Mere seconds after telling reporters yesterday in Cernobbio, Italy that President Obama's Iran policy was a "train wreck," failed 2008 Presidential candidate John McCain who selected Sarah Palin to be his VP running mate regretted using the term.

"I knew as soon as those words left my lips, but it was too late," the despondent McCain told aides within earshot of reporters while shaking his lowered head. He immediately returned and begged reporters to forget about what he just said, even going so far as to totally reverse his stance. "The President's Iran policy is probably the most dynamic geopolitically yet balanced policy this nation has ever formulated towards that country.

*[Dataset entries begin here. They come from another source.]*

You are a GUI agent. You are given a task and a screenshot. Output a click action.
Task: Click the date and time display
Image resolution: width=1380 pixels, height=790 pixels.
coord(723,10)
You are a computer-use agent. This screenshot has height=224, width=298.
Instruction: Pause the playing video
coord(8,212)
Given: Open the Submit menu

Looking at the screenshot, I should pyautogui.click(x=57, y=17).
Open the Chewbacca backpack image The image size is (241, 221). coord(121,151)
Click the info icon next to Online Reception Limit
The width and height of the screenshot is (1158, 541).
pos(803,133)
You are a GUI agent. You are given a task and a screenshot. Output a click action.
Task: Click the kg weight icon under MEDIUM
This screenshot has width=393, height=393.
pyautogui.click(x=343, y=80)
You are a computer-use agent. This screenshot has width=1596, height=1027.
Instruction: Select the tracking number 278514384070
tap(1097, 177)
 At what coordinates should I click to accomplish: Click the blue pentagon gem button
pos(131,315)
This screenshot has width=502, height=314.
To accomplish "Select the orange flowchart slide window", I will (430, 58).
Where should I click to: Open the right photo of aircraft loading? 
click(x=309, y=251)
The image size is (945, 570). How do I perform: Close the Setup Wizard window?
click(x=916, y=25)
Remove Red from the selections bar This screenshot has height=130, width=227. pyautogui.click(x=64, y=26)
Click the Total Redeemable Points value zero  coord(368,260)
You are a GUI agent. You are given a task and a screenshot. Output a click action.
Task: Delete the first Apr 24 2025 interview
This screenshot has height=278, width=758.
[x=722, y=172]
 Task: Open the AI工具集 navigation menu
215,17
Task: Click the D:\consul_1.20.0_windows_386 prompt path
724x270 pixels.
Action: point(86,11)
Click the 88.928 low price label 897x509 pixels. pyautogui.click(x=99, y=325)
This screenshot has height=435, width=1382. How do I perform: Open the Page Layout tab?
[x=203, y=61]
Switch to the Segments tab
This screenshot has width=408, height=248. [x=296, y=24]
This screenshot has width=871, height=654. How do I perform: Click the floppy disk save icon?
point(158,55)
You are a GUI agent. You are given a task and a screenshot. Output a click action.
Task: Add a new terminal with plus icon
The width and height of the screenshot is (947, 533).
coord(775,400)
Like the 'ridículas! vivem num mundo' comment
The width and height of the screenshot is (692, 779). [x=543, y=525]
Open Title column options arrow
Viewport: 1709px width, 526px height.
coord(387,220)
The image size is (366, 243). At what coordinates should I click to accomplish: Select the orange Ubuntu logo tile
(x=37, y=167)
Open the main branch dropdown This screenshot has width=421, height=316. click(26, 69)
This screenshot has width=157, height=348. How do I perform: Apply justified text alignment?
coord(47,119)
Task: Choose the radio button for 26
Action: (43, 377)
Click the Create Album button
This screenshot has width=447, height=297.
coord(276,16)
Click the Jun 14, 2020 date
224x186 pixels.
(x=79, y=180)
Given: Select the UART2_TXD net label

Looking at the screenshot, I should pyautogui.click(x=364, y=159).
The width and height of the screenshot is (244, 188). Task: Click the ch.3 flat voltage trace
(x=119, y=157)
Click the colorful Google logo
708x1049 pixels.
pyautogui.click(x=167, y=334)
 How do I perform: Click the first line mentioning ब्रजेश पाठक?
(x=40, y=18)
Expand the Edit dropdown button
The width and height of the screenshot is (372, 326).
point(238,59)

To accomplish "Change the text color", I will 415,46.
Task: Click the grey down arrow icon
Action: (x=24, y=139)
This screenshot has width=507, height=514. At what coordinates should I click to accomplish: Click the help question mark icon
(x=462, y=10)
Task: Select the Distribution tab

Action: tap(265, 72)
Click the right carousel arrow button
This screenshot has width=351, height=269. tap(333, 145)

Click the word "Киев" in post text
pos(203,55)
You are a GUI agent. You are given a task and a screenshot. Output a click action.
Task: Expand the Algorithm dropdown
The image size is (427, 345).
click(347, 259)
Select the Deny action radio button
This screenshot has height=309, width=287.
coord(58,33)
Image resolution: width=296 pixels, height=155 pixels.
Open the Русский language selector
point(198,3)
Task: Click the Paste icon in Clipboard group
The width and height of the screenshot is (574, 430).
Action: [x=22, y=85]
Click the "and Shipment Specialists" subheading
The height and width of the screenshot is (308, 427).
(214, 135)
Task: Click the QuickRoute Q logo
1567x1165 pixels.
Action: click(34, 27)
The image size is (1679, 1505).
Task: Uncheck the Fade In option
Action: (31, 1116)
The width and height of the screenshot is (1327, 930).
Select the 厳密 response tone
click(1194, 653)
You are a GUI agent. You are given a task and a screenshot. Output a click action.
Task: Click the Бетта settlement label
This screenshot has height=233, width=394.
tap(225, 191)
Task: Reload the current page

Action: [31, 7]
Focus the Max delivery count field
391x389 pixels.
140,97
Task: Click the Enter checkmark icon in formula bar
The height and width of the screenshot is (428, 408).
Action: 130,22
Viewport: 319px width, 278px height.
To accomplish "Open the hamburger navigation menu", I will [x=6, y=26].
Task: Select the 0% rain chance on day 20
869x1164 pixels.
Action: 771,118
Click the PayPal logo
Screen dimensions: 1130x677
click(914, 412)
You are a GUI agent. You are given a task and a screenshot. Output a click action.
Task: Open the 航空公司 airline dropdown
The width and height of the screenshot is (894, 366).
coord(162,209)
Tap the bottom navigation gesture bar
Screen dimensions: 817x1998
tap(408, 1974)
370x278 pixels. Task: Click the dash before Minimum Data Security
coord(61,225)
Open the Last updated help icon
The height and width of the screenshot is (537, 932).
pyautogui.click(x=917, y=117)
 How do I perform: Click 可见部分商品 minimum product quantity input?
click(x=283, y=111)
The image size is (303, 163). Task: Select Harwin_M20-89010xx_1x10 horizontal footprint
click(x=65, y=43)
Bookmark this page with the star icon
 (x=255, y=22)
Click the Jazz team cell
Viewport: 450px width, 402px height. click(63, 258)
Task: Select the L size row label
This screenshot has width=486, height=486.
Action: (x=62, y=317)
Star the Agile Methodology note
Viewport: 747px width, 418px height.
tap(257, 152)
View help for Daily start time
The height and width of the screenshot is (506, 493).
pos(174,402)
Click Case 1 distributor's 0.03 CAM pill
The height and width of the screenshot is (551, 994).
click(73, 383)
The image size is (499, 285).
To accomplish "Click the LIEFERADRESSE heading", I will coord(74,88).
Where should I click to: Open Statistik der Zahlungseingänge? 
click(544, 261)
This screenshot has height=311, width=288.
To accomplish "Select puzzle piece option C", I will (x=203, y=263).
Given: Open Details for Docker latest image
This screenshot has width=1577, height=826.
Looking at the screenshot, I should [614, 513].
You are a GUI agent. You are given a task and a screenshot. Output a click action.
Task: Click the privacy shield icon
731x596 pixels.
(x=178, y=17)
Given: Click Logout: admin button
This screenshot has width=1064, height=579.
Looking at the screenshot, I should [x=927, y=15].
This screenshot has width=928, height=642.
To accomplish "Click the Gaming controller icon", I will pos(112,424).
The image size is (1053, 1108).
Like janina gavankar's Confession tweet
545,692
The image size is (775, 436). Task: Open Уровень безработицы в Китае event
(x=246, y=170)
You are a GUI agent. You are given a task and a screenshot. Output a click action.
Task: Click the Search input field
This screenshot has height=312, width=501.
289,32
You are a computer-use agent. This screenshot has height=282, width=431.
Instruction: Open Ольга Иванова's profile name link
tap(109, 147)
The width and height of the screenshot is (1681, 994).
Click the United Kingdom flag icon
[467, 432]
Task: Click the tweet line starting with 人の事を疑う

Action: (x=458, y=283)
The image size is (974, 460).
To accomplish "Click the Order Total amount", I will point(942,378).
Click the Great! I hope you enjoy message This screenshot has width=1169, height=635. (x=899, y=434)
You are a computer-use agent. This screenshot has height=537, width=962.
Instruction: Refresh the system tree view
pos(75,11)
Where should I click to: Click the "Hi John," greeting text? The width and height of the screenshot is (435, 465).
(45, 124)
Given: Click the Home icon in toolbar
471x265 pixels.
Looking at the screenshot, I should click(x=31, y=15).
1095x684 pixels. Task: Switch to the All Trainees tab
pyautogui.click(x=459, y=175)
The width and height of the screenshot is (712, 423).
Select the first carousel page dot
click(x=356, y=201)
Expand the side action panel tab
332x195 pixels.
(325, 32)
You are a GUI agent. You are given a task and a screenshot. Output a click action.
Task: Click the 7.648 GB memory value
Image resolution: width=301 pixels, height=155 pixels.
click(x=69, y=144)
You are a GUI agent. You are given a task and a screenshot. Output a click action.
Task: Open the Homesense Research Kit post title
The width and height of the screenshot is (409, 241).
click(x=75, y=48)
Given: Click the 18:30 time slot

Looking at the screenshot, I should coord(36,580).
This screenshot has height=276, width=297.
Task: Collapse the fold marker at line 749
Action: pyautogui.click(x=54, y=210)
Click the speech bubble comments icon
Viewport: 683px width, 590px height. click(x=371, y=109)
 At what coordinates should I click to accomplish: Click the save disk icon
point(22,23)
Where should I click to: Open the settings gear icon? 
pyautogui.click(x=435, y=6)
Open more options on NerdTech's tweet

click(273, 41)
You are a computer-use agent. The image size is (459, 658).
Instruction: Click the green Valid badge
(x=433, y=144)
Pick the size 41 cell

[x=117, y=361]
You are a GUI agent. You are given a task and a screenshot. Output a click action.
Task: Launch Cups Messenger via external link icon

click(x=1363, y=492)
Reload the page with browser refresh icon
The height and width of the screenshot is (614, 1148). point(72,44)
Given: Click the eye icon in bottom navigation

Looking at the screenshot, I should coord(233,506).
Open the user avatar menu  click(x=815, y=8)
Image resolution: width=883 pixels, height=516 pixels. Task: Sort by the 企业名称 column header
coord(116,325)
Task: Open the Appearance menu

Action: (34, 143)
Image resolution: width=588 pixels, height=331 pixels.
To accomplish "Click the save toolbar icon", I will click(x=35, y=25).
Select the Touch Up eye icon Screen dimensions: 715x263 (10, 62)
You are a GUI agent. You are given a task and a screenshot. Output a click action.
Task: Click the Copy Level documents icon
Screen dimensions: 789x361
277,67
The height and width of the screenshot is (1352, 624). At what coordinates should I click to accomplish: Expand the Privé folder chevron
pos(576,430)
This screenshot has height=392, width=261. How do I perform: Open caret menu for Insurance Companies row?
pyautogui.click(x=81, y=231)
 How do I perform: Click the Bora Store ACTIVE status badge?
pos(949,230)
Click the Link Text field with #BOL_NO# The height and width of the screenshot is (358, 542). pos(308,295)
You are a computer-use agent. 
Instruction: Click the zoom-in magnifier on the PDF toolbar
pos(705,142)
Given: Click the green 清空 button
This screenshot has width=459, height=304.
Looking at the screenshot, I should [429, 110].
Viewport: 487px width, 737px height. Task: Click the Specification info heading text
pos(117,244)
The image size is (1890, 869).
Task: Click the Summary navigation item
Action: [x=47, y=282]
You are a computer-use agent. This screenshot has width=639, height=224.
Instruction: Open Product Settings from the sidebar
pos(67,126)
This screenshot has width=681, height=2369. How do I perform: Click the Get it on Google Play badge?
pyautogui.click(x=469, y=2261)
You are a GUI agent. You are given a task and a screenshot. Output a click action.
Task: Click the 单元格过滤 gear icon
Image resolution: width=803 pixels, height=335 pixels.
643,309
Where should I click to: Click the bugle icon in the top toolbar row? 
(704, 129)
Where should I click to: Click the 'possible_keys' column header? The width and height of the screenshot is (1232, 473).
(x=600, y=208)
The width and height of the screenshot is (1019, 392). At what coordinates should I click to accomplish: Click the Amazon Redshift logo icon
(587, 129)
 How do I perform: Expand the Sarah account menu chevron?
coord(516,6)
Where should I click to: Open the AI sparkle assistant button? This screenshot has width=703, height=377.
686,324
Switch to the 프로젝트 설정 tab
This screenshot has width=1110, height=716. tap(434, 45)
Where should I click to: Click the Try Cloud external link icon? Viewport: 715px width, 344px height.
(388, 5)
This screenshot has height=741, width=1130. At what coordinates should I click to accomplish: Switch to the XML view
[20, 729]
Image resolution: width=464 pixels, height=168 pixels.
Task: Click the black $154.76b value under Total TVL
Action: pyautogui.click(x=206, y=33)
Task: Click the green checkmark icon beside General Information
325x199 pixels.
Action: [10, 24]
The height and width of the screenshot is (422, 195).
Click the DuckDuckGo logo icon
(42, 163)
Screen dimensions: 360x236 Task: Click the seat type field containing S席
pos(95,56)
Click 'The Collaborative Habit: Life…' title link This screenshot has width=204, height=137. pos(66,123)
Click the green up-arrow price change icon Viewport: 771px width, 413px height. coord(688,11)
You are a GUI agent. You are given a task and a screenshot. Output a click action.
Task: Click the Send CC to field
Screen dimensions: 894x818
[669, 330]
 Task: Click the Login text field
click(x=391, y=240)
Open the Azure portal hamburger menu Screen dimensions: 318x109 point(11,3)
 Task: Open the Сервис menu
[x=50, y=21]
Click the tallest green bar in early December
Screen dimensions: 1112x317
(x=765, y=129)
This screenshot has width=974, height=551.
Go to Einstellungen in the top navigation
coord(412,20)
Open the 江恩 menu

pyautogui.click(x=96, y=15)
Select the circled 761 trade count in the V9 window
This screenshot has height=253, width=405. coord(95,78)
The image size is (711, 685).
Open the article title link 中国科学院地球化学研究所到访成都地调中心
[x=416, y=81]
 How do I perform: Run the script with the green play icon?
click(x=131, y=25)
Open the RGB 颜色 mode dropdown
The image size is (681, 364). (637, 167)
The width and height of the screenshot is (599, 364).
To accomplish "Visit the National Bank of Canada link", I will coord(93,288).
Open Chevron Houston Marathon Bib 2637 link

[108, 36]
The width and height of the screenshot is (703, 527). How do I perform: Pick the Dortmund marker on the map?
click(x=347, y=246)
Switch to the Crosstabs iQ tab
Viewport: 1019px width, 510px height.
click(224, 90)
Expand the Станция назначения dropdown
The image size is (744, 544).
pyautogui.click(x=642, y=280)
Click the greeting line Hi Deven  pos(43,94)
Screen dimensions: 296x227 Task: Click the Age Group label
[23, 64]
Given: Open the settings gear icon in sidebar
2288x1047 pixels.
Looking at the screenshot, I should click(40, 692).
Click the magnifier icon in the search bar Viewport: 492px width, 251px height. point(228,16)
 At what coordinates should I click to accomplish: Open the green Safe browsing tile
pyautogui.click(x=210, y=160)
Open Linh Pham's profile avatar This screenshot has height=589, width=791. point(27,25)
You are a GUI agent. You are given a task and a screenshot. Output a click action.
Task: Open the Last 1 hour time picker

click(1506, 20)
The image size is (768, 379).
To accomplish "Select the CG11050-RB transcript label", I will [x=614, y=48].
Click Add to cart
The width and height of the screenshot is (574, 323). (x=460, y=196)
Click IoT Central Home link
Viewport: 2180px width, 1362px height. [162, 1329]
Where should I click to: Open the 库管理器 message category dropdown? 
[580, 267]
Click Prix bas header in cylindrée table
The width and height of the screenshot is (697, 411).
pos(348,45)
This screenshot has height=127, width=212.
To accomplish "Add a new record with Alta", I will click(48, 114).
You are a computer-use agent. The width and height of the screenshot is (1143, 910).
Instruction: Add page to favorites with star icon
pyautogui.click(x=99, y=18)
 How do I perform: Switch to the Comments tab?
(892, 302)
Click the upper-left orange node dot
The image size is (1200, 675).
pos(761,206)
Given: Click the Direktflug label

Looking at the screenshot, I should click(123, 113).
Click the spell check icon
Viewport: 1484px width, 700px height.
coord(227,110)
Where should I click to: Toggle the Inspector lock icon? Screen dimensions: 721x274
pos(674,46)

It achieves sound foreign policy goals while minimizing the risk of war... At the very worst, it is ill advised. Please don't report the train wreck thing," he implored. "Did you ever mail a letter and instantly wish you could retrieve it from the mail box,... or press 'send' and a regrettable email is gone with no way of getting it back? Ditto this," he explained.

"You google 'train wreck' you don't get 'Obama's Iran policy', but you do get 'Sarah Palin' all entries first page... Look here," McCain said (showing reporters his IPad) while reading: 'train wreck -- something distasteful yet compelling. You don't want to stare, but you just can't look away' (cosplaytrainwreck.com).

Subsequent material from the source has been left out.